Required action
Both the line below containing "График работы (16, 1513)" and the line containing "Меню (33, 279)", along with every line between them, should be repeated exactly; no other line belongs in the answer.

Data under study
-.-.-
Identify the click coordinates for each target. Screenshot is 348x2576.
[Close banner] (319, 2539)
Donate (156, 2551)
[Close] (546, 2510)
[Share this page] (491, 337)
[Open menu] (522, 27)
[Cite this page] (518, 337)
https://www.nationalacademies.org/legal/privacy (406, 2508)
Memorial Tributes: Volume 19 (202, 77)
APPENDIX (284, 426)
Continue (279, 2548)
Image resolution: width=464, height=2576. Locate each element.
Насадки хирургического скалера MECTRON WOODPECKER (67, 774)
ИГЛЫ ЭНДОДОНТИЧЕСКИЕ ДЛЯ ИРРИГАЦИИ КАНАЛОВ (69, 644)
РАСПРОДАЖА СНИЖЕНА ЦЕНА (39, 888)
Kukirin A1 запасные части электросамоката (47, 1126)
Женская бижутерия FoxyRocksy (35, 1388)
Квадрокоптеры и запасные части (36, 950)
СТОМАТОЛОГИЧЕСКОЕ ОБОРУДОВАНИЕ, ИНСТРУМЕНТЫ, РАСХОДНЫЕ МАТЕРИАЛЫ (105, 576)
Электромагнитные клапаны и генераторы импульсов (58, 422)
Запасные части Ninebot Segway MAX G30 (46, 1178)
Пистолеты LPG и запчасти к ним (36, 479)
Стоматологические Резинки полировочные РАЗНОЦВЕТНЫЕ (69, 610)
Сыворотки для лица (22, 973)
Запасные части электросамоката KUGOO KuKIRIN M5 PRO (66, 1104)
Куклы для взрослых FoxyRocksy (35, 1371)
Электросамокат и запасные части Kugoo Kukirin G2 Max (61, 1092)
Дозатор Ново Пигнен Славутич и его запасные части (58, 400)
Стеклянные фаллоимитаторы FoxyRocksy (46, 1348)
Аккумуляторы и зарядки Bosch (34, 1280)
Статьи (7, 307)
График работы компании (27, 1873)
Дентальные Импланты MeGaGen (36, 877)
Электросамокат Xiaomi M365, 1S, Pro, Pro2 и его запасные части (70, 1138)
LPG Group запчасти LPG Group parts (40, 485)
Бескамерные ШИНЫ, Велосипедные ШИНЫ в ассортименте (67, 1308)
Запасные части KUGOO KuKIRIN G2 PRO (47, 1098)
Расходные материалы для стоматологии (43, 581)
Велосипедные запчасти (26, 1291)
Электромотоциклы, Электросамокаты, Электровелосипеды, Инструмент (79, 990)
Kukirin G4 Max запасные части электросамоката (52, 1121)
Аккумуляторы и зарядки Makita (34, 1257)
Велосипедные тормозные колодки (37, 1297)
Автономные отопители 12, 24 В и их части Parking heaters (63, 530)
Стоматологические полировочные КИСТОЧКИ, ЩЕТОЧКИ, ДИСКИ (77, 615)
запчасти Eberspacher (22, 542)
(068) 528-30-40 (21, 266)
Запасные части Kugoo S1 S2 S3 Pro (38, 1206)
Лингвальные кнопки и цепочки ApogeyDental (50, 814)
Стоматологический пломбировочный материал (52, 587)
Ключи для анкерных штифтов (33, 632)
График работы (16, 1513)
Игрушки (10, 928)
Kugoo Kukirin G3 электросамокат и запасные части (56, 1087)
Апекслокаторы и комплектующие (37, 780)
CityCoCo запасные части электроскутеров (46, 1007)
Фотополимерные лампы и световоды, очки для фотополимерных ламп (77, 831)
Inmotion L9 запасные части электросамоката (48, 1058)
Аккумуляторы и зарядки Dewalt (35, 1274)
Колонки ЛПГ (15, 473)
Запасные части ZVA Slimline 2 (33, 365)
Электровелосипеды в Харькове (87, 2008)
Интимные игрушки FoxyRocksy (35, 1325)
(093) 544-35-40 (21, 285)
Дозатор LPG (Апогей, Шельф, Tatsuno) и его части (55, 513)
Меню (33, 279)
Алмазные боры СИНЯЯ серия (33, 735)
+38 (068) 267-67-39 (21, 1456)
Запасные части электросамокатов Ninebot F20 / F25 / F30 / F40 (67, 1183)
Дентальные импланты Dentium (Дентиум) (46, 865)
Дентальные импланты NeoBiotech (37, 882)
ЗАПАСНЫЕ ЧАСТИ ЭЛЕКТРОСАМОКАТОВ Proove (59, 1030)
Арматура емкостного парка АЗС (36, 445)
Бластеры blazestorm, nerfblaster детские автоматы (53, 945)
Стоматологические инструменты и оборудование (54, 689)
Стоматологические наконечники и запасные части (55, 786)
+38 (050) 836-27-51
-.-.-
Response area
График работы (16, 1513)
Игрушки (10, 928)
Kugoo Kukirin G3 электросамокат и запасные части (56, 1087)
Апекслокаторы и комплектующие (37, 780)
CityCoCo запасные части электроскутеров (46, 1007)
Фотополимерные лампы и световоды, очки для фотополимерных ламп (77, 831)
Inmotion L9 запасные части электросамоката (48, 1058)
Аккумуляторы и зарядки Dewalt (35, 1274)
Колонки ЛПГ (15, 473)
Запасные части ZVA Slimline 2 (33, 365)
Электровелосипеды в Харькове (87, 2008)
Интимные игрушки FoxyRocksy (35, 1325)
(093) 544-35-40 (21, 285)
Дозатор LPG (Апогей, Шельф, Tatsuno) и его части (55, 513)
Меню (33, 279)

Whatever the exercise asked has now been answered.